And Dremio provides a nice UI for auditing your catalog. So if I go here to my Arctic catalog, that is these Dremio catalogs––I can go to any particular catalog, in this case, Demos, and I can go to a particular branch. So I'll go, hey, I want to go take a look at my––this is the branch we just created. But let's say I want to go to the data here, and I'll take a look at the data at a particular branch. I can choose which branch I want to take a look at the data in––I would just choose this branch right here, and now I'm browsing the catalog as it was on that branch. I can see what commits have been made. So I can see, hey, I want to see the commits on this branch, because I switched over to that branch. and I can see those commits. I can see who made the commit. I can get the commit ID so that I can roll back to those previous commits. So I get this nice UI that gives me visibility and observability into what's going on in my data catalog. It’s pretty cool. So now I have that observability from the Dremio catalog level which allows me to know who made changes, and then I have the individual transactions that you get from an Apache Iceberg table history, which also gives you some other levels of flexibility to those tables. So overall, very, very cool.
So that's a bit of a tour of the Dremio Cloud Lakehouse platform. It is very robust. There is so much more you can do, but the best way to see all of that in action is to get hands-on with it. So whether through a Docker container, through Kubernetes, or creating a Dremio Cloud account, I recommend that you get hands-on with Dremio and try it out for yourself and apply it to one of your use cases with data that you to work with, and see in action, and I assure you you will what you find.
Demo 2: Learn How to Curate Data Using Virtual Data Marts Accessed Through a Universal Semantic Layer
Alex Merced:
Now, the next demonstration I like to talk about is our semantic layer. So with the semantic layer, what you can do is you can curate virtual data marts. So instead of copying all this data into a data warehouse and creating more copies of the data within disparate data marts for your different business lines, you could do all that modeling directly on the data lake, so you can create your Snowflake schemas and your Spark schemas in the same way you would in the data warehouse, but on your data lake, using Dremio's semantic layer. This could also be used to execute medallion architectures and to execute data mesh. So whatever architectural patterns you want to follow, you can do so in an easy, accessible way that's going to be self-service for your end users, and also easy to govern.

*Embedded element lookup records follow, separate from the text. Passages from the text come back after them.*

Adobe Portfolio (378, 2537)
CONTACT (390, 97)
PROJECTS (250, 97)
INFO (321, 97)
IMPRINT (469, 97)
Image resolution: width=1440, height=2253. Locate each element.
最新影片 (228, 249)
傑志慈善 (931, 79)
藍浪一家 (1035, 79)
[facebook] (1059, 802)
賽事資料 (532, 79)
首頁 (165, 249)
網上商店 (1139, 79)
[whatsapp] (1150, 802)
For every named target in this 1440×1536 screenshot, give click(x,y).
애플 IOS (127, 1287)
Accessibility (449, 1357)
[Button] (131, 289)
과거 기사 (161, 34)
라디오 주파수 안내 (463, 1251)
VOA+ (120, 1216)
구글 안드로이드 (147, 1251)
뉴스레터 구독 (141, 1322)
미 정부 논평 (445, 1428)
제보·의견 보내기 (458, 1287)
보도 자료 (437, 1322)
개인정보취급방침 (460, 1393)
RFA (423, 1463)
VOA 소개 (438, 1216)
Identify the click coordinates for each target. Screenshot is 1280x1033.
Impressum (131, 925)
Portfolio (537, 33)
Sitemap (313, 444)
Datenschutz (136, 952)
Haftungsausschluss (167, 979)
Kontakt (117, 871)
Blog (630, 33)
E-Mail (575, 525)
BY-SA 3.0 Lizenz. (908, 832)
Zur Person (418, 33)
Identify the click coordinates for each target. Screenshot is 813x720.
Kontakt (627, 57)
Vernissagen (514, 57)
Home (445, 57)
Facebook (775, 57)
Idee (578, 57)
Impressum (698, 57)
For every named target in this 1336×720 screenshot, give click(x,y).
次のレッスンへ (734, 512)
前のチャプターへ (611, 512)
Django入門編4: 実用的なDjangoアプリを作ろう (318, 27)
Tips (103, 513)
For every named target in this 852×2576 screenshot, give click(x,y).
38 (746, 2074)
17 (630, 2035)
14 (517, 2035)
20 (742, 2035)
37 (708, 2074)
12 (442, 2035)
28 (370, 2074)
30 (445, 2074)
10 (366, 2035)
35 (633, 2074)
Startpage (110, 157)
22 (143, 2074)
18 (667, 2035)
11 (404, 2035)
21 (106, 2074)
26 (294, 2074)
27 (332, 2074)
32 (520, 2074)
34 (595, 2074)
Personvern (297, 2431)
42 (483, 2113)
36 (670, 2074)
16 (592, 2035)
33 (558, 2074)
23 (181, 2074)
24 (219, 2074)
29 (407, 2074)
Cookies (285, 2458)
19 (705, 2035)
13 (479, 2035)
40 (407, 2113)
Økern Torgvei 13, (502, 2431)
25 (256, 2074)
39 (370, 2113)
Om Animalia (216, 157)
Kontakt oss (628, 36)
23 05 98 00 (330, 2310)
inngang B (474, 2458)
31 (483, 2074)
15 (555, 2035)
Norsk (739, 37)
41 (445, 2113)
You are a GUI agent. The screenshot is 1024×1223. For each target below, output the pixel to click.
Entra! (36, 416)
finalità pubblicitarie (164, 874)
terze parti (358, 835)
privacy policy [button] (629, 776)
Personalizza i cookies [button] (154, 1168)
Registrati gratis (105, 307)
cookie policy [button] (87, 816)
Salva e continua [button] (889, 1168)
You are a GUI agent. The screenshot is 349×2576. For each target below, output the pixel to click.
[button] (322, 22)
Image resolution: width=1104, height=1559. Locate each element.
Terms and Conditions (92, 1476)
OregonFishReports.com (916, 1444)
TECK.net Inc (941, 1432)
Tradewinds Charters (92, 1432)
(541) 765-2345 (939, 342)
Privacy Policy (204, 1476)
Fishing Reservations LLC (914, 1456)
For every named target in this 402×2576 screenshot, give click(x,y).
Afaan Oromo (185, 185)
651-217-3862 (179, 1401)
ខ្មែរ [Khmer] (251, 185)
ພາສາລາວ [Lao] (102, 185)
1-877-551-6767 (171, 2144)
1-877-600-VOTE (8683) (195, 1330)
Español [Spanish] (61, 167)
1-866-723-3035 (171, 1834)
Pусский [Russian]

So let's take a look at how that works.
Now, when you're looking at the Dremio UI, a cool thing you can do is create the queries that you plan on maybe running multiple times and save them as a view. So I can have two choices––I can save them as a script that I can run again, as you can see here, I have many different demo scripts that I have saved for being able to conduct Demos on the fly. But I also can save this as a view, so it can show up like a dataset. This can allow us to construct a robust semantic layer.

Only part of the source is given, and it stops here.